- The Washington Times - Friday, November 18, 2005

MILWAUKEE — Major League Baseball yesterday said it has no plans to extend any deadlines relating to the Washington Nationals’ new ballpark, likely setting up a tense December for D.C. officials trying to complete a financing deal for the stadium by the end of the year.

MLB Commissioner Bud Selig said negotiations with the city over a lease agreement for the new ballpark are progressing quickly enough that the city will not be constrained by time, though he acknowledged that some disagreements have yet to be resolved.

“There’s a ways to go,” Mr. Selig said after a meeting of team owners. “We want to bring that to conclusion as expeditiously as possible, and I believe we will. The report was they had very constructive meetings.”
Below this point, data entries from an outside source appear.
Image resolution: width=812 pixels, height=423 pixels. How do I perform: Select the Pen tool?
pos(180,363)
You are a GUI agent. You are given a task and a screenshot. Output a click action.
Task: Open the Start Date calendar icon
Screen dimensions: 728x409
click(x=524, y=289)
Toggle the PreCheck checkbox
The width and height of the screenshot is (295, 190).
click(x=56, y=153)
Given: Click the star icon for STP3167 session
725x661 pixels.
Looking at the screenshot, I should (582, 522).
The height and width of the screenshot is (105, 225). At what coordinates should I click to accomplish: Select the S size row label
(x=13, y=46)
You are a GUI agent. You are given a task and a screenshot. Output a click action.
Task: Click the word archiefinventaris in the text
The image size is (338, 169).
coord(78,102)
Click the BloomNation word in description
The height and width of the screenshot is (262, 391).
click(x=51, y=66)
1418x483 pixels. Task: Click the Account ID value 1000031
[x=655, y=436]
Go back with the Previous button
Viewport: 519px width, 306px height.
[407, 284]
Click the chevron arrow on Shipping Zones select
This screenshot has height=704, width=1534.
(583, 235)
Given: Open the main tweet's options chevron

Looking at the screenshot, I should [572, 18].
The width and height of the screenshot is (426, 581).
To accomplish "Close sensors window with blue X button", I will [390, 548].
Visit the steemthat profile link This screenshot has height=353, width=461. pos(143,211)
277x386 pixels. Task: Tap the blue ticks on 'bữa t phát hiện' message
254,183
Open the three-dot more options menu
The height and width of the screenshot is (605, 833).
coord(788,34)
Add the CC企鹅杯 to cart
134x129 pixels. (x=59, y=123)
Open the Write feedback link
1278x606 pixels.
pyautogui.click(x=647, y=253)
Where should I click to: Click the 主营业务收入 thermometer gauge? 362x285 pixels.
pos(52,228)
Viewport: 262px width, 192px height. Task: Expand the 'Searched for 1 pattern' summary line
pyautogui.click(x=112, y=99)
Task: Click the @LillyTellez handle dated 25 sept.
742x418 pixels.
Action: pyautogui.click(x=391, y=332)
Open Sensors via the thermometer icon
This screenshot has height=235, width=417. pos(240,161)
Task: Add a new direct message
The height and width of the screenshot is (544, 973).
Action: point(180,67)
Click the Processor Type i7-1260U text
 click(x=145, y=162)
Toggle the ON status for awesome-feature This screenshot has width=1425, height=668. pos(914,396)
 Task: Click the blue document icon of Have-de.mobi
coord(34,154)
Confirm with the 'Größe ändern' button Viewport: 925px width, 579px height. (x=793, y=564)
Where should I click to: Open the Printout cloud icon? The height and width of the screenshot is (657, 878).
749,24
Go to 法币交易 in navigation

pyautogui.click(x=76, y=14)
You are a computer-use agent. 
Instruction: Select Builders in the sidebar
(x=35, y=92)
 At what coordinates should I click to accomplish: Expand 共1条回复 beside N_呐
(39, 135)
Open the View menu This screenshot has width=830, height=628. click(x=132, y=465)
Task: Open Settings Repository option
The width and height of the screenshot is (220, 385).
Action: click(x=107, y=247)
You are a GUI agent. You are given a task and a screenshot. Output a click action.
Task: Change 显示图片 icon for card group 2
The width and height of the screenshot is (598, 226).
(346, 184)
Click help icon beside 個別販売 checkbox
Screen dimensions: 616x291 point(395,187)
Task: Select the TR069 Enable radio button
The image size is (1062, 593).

The city must have money from the sale of bonds for the $535 million ballpark by the end of the year, or it will be in violation of the ballpark agreement made with MLB last December. The lease agreement includes several provisions relating to the stadium financing, and bond raters will not provide investment grade ratings to the city until the agreement is complete.

For a realistic time frame to meet the deadline, the city must present the complete financing plan to bond raters and begin selling bonds before Christmas.

City officials have not submitted a formal request for an extension of the financing deadline and said publicly that discussions this week involving Mayor Anthony A. Williams and MLB leaders went well.

“We’re still on the same timetable,” said Vince Morris, a spokesman for Mr. Williams. “It will be a little tight if we have to delay, but we’re pretty close on a lot of different issues.”

Some city sources said privately that they think the deadline is setting the stage for a last-minute dash similar to last year’s effort to finalize the agreement to build the ballpark along the Anacostia River in Southeast.

The city and baseball are still debating several lease issues, including a guaranteed $6 million annual lease payment and a $24 million line of credit by MLB to cover costs if the ballpark could not be completed. The city also is asking baseball to pay $20 million toward construction of an underground VIP parking lot.

Even if the lease agreement is completed by next week, as some officials have suggested, progress could be delayed further if D.C. Council approval is required. City officials are working hard behind the scenes to avoid such hurdles.

MLB officials have insisted that the lease agreement be in place before it chooses a new owner for the Nationals. Mr. Selig said he plans to refocus his efforts on reviewing the bids from eight groups willing to pay at least $450 million for the Nationals. He has interviewed five of the teams and said he will interview the other three, perhaps as soon as next week.

“Given my travel schedule, and steroids and everything else, I’ve been sidetracked.” Mr. Selig said. “But I want to finish that as soon as possible.”

Mr. Selig refused to offer a timeline for when a new owner would be announced, acknowledging that he has been incorrect on several earlier predictions. But he said he was confident the Nationals would have a new owner for the 2006 season.